- _TASK STATEMENT_
What is the number of lines in the entries that contain the word "Planner"? Reply with that number only.

(Stored items)
-- -- --

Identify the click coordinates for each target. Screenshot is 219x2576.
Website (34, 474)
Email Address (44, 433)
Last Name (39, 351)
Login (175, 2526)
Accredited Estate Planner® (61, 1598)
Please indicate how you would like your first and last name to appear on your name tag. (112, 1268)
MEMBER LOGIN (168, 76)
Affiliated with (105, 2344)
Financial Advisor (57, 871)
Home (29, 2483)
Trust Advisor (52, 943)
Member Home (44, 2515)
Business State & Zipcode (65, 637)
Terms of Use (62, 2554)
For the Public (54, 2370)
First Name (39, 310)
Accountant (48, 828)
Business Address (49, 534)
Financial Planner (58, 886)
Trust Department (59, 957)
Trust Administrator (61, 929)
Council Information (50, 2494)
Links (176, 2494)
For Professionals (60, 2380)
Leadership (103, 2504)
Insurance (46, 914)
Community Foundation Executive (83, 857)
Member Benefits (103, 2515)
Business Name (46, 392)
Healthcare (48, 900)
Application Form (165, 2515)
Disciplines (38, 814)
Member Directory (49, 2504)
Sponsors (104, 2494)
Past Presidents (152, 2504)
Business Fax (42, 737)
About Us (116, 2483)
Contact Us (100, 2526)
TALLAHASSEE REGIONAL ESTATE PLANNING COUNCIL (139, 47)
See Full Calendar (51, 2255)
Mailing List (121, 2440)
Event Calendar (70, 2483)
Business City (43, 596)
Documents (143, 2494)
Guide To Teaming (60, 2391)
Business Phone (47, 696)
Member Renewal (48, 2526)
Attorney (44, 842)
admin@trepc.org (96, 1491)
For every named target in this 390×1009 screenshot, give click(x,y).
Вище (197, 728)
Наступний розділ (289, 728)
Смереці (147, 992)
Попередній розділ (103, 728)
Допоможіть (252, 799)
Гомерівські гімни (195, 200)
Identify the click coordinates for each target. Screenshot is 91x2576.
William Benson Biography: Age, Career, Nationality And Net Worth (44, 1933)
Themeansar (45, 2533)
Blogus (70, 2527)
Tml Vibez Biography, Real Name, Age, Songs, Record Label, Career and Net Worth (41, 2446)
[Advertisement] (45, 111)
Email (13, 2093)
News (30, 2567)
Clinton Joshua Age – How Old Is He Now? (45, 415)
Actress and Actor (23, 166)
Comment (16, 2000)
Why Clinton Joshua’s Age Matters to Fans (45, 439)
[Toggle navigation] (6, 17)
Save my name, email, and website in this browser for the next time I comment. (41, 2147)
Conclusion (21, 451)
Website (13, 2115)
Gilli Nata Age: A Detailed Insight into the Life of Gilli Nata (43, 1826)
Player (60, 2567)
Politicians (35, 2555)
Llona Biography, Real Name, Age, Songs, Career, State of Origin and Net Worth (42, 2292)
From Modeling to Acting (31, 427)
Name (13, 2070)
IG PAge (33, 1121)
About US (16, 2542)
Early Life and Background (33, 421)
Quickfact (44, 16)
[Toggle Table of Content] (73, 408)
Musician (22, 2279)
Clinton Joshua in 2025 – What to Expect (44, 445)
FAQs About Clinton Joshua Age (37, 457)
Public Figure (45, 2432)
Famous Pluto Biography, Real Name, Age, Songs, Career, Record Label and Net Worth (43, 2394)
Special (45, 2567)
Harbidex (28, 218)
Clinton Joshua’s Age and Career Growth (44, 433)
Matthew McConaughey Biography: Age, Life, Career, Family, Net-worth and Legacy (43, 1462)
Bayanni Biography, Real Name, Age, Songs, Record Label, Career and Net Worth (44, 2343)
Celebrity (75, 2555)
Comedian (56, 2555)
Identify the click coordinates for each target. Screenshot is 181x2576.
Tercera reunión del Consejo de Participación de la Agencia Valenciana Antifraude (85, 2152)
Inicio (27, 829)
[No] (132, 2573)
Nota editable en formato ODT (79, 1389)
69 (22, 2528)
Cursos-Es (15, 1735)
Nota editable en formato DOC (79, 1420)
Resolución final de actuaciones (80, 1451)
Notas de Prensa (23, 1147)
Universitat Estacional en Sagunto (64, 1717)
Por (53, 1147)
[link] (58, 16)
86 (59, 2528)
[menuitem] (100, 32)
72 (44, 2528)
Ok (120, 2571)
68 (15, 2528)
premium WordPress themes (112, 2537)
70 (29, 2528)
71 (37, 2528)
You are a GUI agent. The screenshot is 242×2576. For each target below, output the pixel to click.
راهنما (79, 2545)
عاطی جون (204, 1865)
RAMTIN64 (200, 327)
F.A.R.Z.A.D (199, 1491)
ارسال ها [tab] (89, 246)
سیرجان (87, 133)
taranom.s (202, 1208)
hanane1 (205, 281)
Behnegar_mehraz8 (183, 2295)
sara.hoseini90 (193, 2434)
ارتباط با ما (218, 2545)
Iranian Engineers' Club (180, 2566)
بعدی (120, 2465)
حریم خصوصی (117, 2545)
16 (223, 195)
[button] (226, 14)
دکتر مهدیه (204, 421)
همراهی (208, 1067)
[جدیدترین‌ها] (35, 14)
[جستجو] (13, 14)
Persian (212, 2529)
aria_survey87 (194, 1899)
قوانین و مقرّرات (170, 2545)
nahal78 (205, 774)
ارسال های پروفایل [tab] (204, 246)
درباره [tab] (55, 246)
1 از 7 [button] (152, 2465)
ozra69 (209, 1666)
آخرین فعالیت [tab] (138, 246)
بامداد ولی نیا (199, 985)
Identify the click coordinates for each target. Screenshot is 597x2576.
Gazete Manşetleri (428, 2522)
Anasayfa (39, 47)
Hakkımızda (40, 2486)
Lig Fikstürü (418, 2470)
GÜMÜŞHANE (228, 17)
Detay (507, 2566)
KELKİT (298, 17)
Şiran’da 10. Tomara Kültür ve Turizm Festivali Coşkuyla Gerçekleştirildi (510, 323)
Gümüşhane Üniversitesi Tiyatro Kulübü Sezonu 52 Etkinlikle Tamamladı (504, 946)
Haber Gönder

-- -- --

- _YOUR RESPONSE_
2